WRITTEN PROBLEM: In the records, from the line containing "The width and height of the screenshot is (548, 604)." through the end of the records, swap every "Instruction" for "Command" and reproduce those lines with nothing else altered.

Records
--*--
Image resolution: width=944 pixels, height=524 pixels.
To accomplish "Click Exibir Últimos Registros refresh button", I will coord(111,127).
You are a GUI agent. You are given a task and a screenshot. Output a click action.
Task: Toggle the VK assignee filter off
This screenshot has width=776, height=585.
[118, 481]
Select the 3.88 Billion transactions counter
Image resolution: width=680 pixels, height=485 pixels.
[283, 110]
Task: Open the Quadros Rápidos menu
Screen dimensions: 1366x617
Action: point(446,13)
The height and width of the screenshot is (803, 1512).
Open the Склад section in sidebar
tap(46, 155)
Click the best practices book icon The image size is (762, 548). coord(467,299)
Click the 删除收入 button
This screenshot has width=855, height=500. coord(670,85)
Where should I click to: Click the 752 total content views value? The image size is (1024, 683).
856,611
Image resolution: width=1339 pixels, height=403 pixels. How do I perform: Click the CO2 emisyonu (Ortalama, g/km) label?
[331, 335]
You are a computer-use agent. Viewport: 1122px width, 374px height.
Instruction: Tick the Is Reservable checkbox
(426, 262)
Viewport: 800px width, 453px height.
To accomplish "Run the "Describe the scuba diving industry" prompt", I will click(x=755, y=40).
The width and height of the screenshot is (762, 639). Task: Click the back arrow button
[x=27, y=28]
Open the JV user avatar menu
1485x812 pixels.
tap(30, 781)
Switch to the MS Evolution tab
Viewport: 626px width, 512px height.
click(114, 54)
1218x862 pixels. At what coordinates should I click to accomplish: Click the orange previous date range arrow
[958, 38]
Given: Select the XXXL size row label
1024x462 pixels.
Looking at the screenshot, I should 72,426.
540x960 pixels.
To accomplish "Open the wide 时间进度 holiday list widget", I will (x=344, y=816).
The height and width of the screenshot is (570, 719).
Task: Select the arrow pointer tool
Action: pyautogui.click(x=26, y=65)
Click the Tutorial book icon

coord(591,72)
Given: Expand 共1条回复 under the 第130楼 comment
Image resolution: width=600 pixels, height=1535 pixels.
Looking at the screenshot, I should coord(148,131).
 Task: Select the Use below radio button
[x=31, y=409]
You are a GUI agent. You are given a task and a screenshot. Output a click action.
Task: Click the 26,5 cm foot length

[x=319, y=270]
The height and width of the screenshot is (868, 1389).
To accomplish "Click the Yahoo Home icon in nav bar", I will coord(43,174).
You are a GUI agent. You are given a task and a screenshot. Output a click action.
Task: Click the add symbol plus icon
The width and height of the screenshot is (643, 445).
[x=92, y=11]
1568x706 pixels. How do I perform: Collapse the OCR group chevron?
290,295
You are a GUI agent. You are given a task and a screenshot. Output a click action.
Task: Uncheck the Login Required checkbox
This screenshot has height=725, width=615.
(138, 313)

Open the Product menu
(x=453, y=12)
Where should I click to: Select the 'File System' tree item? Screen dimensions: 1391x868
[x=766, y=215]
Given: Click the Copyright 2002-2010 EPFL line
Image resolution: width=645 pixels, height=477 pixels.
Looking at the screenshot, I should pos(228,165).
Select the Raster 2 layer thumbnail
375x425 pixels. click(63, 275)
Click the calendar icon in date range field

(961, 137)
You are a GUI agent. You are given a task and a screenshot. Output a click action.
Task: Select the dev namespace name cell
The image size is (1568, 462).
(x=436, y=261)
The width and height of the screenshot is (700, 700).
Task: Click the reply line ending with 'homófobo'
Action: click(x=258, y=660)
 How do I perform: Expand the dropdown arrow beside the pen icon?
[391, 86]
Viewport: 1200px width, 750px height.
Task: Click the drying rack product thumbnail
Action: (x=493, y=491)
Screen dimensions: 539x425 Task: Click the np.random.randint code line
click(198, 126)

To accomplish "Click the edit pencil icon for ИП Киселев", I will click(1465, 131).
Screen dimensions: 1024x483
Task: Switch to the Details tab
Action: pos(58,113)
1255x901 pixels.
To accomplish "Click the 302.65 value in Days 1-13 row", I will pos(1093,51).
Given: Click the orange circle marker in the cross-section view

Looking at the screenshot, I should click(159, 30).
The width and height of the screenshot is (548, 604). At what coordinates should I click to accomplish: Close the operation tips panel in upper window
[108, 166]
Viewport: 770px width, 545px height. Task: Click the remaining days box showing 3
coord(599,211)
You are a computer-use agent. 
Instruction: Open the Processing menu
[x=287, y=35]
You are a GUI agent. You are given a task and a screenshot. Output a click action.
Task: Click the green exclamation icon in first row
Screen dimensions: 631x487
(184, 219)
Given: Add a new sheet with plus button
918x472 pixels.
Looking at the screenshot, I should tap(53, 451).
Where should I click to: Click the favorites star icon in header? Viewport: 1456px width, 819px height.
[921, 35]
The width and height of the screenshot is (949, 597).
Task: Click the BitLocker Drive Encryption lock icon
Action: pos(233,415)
--*--
COMPLETED EXERCISE:
The width and height of the screenshot is (548, 604). At what coordinates should I click to accomplish: Close the operation tips panel in upper window
[108, 166]
Viewport: 770px width, 545px height. Task: Click the remaining days box showing 3
coord(599,211)
You are a computer-use agent. 
Command: Open the Processing menu
[x=287, y=35]
You are a GUI agent. You are given a task and a screenshot. Output a click action.
Task: Click the green exclamation icon in first row
Screen dimensions: 631x487
(184, 219)
Given: Add a new sheet with plus button
918x472 pixels.
Looking at the screenshot, I should tap(53, 451).
Where should I click to: Click the favorites star icon in header? Viewport: 1456px width, 819px height.
[921, 35]
The width and height of the screenshot is (949, 597).
Task: Click the BitLocker Drive Encryption lock icon
Action: pos(233,415)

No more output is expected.